Говорит ему с улыбкой:
– А с вами мы будем жить в ладу, будем друзьями. Вот только холодно у нас, голубчик!..
Помню эту чудесную доверчивую улыбку, этот сердечный тон – «голубчик»…
Оставшись одна, она вслух мечтает: вспоминает о матери, о сестре, о том, как у них дома светло, тепло… И вдруг – минута слабости – набегают слезы. Досадливым движением Ермолова смахивает их обратной стороной руки и, выбранив сама себя, садится за подготовку к завтрашнему уроку. Но ей не долго дают покой: является местный писарь, с места в карьер начинающий глупое ухаживание, которое совсем выбивает ее из колеи. С трудом отделавшись от него, она опять остается одна.
Но какая перемена во всем облике Ермоловой! Где солнечная улыбка, где сияющие глаза? Глаза испуганы и от того, что она здесь увидала, и от страха за будущее, невольно проснувшегося от того, с чем пришлось столкнуться.

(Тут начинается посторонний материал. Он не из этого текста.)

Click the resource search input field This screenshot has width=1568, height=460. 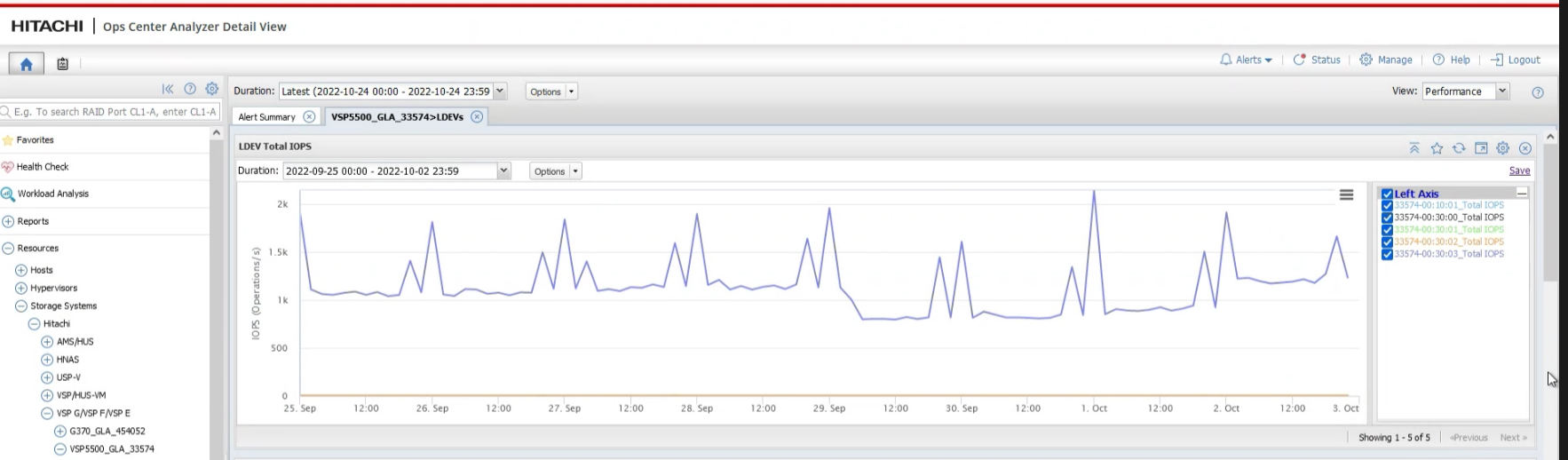[x=111, y=112]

Нервы напряжены. Наступает реакция. В этом мраке, холоде, под вой ветра, она в изнеможении добирается до стоящей в углу жалкой постели: у нее нет сил ни приготовить ее, ни раздеться. Как была, она ложится, кутаясь в свой платок…
Входит Акимыч и, как старая нянька, что-то ворча, покрывает ее солдатской шинелью, «в двух местах укушенной пулей». От этого неожиданного внимания в ней опять просыпаются надежда и бодрость. Она не одна… Она ласково благодарит его. Совсем по-детски, полусонным голосом говорит ему:
– Вы добрый… вы добрее и лучше всех здесь…

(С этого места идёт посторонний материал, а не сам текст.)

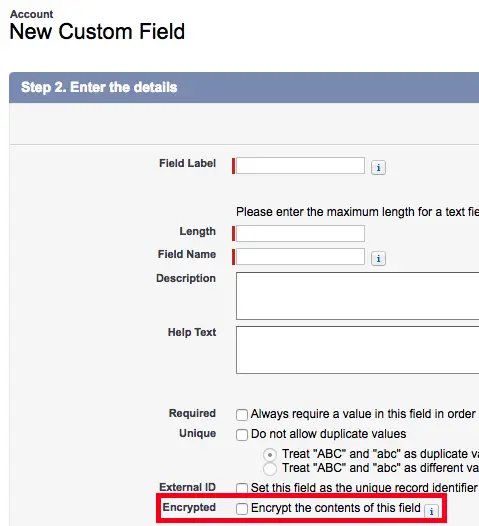Click inside the Description text area
The image size is (479, 526).
tap(358, 296)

И засыпает под солдатской шинелью.
Во втором акте Ермолова уже совсем не та, что в первом. Прошел месяц. Лонина все время без дров, а если сторож затопит чем-нибудь, – угорает, так как печь не в порядке. У нее не перестает болеть голова, она «едва таскает ноги». Вместе с физическими силами ее начинает покидать и мужество. Ухаживания писаря, наглость старшины, врывающегося к ней, скандалы, которые ей устраивает жена Шалеева, – все это надрывает ее. И когда является Дубков, чтобы увезти ее к сестре, она горько кается ему в своем бессилии. Сколько искренности было в тоне Ермоловой, когда она говорила, что она «слабая, жалкая», что она «не уважает себя», – эти наивные слова заключали в себе все ее разочарования, сознание невозможности бороться с захлестывающей тиной грубого произвола…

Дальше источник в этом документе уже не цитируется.